On Feb. 27, the United States had just 15 confirmed cases of COVID-19. Donald Trump was telling Americans the coronavirus was "going to disappear" one day, "like a miracle." But Republican Sen. Richard Burr, in a private meeting with members of an exclusive group, was issuing dire warnings about the emerging pandemic.
"There's one thing that I can tell you about this: It is much more aggressive in its transmission than anything that we have seen in recent history," Burr, chair of the Senate Intelligence Committee, told members of Tar Heel Circle in a secret recording obtained by NPR reporter Tim Mak. "It is probably more akin to the 1918 pandemic," Burr added.
The luncheon, held at the Capitol Hill Club, included a nonpartisan group of dozens of Burr's constituents who pay between $500 and $10,000 to be part of the elite Tar Heel group, which promises them access to powerful leaders in Congress, the executive branch, and the private sector.
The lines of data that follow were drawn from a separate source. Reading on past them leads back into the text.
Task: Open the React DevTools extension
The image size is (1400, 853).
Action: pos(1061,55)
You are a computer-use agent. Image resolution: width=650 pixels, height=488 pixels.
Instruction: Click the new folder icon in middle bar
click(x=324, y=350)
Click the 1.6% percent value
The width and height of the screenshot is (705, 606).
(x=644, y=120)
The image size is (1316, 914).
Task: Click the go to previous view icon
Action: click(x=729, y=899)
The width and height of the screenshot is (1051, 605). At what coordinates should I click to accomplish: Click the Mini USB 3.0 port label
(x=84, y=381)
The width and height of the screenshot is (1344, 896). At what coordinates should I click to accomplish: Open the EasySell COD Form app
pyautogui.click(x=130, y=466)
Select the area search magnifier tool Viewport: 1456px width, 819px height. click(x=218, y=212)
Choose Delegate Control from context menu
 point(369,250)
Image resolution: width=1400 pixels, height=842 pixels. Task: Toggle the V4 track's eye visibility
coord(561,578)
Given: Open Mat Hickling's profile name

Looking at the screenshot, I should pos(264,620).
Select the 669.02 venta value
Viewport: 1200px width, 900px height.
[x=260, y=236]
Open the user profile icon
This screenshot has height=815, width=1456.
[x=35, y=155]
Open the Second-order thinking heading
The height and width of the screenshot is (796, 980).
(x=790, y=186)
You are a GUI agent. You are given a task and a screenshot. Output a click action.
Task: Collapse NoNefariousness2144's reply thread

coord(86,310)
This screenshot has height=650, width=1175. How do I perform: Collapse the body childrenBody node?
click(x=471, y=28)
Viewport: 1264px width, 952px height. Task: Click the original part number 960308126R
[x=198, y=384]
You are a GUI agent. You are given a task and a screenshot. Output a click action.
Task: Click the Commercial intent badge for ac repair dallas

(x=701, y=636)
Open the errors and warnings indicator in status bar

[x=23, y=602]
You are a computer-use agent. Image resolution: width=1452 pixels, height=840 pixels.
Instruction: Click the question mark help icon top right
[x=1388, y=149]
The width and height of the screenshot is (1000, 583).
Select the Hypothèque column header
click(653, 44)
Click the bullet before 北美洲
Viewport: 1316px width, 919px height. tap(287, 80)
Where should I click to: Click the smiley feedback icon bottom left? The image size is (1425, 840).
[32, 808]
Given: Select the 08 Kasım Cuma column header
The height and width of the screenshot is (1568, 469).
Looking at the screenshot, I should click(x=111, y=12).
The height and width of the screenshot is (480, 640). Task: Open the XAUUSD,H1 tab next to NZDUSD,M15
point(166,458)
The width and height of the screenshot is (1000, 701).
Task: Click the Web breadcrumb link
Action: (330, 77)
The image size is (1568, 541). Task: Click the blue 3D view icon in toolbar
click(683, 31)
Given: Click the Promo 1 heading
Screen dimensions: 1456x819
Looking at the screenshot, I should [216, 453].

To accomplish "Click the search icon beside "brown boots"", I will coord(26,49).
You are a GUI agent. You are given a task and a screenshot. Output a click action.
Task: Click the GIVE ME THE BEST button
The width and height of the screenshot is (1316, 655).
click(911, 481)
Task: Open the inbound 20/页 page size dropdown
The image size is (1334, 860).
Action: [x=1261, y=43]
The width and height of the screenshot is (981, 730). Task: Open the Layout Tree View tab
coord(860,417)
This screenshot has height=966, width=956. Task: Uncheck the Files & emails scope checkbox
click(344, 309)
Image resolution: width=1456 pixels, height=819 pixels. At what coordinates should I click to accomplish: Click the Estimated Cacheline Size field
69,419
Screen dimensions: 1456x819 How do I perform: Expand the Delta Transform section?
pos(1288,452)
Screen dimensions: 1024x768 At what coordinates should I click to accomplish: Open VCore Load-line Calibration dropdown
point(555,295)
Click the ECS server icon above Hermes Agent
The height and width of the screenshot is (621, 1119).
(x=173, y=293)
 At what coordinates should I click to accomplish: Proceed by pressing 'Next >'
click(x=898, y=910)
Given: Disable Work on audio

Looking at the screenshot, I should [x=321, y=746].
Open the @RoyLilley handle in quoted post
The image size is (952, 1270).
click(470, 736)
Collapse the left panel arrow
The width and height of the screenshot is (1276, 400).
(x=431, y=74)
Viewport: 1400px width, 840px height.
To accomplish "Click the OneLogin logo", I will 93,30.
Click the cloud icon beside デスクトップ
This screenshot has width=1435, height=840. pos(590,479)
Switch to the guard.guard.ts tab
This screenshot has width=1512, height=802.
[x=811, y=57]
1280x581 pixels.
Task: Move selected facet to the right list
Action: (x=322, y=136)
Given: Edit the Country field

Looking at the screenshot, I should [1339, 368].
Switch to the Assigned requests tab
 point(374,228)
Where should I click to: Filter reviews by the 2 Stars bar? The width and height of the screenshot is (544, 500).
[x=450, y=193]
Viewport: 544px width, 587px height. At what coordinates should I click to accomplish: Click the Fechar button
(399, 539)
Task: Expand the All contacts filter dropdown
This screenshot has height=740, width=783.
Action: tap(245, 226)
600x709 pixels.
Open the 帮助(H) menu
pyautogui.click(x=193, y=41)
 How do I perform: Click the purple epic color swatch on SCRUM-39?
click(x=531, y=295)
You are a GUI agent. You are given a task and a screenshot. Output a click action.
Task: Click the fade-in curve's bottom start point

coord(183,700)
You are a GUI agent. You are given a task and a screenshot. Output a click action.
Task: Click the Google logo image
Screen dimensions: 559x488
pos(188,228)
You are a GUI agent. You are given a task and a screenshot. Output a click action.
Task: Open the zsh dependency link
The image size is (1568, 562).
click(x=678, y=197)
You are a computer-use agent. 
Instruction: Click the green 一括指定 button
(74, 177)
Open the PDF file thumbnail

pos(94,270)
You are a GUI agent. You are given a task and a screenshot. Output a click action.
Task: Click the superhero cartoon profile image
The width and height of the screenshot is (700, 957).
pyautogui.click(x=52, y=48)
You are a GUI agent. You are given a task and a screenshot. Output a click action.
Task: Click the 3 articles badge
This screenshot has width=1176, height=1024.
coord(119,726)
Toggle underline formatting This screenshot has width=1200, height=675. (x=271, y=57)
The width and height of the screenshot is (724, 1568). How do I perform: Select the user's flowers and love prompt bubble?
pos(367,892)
NPR reports that the companies represented at the luncheon and their political committees "donated more than $100,000 to Burr's election campaign in 2015 and 2016."
At the time, Burr warned the group about sending employees to Europe for business trips that could otherwise be handled remotely. "You may have to look at your employees and judge whether the trip they're making to Europe is essential or whether it can be done on video conference. Why risk it?" Burr said, fully 15 days before the Trump administration issued a travel ban for Europeans and 13 days before the State Department began to issue similar travel guidance.
Burr's stark assessment of major disruptions also predated school closures in his state by 16 days. "There will be, I'm sure, times that communities, probably some in North Carolina, have a transmission rate where they say, let's close schools for two weeks, everybody stay home," he said. Burr also mentioned the potential need to mobilize the U.S. military in order to resource the effort to battle the coronavirus.
Yet Burr, who also authored the Pandemic and All-Hazards Preparedness Act, never sounded the alarm bells so loudly in public as he did in that private meeting. In early February, he did co-author an op-ed for Fox News about the federal government's supposed prevention efforts. In early March, he grilled a Centers for Disease Control official on the federal government's dismal efforts to monitor the virus, despite the millions of dollars available through the pandemic preparedness law he authored.
But Burr didn't issue any public warnings that were as direct and ominous as the one he delivered to the select group of wealthy constituents on Feb. 27.
To be clear, people with money—donors to his campaign—got an urgent warning about what was on the horizon while all of Burr's other constituents were basically left in the dark.
How many lives could have been saved if Burr had been more public and forceful about his knowledge? How many other GOP lawmakers also issued private warnings to the wealthy and well-connected while being too fearful of Trump to contradict him publicly?
And how do these Republican lawmakers sleep at night knowing the catastrophic harms they have allowed to unfold before their eyes, under the leadership of a president they explicitly voted to keep in office?